Little did Yvonne know that just a year later she would be paying tribute to Oliver as well.
The 66-year-old jazz musician died on Wednesday after reportedly battling a long illness.
The Princess of Africa told TshisaLIVE on Thursday she was most saddened by the reminder that life is so unpredictable.
"It hit me really hard to remember how we - myself, Oliver, Hotstix - were together celebrating the life of a great man and a friend Bra Hugh last year. And this year, on the very same day one of us is gone again. It is sad and truly makes you appreciate life for what it is, something that is all in the hands of a higher power."
The songstress said all she could do was send her most heartfelt condolences to the Mtukudzi family and hope they find comfort in knowing he really played his part on earth.
Yvonne said she was grateful to have been blessed with the chance to observe such greatness from a close range.
"I feel very blessed to have been mentored and taught life and music by great people such as Hugh and Oliver. It's such a distinct privilege."

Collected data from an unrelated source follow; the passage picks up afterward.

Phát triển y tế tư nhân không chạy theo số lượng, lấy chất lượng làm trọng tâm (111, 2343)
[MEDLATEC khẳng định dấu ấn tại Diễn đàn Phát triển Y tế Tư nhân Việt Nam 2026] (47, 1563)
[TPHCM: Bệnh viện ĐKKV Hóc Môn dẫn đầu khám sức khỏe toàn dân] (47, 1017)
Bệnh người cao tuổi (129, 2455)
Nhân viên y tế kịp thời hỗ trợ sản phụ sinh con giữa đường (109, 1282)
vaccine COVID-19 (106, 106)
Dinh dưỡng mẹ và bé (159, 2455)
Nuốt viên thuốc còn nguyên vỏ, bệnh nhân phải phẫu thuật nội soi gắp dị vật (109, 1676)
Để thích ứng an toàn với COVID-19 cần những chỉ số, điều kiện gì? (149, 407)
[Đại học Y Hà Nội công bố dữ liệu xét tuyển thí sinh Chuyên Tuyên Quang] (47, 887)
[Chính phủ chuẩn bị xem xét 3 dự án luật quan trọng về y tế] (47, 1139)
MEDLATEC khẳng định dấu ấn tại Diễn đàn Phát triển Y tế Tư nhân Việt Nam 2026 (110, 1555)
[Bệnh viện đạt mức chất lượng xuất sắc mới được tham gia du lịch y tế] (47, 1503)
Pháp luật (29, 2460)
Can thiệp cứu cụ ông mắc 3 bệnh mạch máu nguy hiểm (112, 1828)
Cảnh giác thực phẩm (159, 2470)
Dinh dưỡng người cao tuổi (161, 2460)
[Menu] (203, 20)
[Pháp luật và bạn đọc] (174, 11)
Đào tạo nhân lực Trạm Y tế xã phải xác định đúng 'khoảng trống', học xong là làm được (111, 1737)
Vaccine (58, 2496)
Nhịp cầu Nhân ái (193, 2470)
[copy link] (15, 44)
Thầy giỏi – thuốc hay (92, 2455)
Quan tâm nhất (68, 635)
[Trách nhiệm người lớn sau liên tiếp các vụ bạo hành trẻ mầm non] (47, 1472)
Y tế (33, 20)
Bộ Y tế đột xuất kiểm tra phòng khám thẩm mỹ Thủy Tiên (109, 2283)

Yvonne remembered her last concert with Oliver.
"I remember back in October he called and said, 'Yvonne I want you to come and perform with me here at home'. It was for the Jacaranda concert that was meant to share music and joy with the people of Zimbabwe. That is the kind of man he was, a man who always looked to share joy."
The one quality of Oliver's that will stay with Yvonne was his humility and how he had an amazing ability to never lose who he was despite having given so much of himself to the world in different ways.
"The one thing I will miss the most is how humble he was. Oliver never had a chip on his shoulder, even though we all knew how big a deal he was. I mean, he was a superstar but he never made anyone feel that way. He would off himself in every interaction; on stage, with young people, with peers and in music."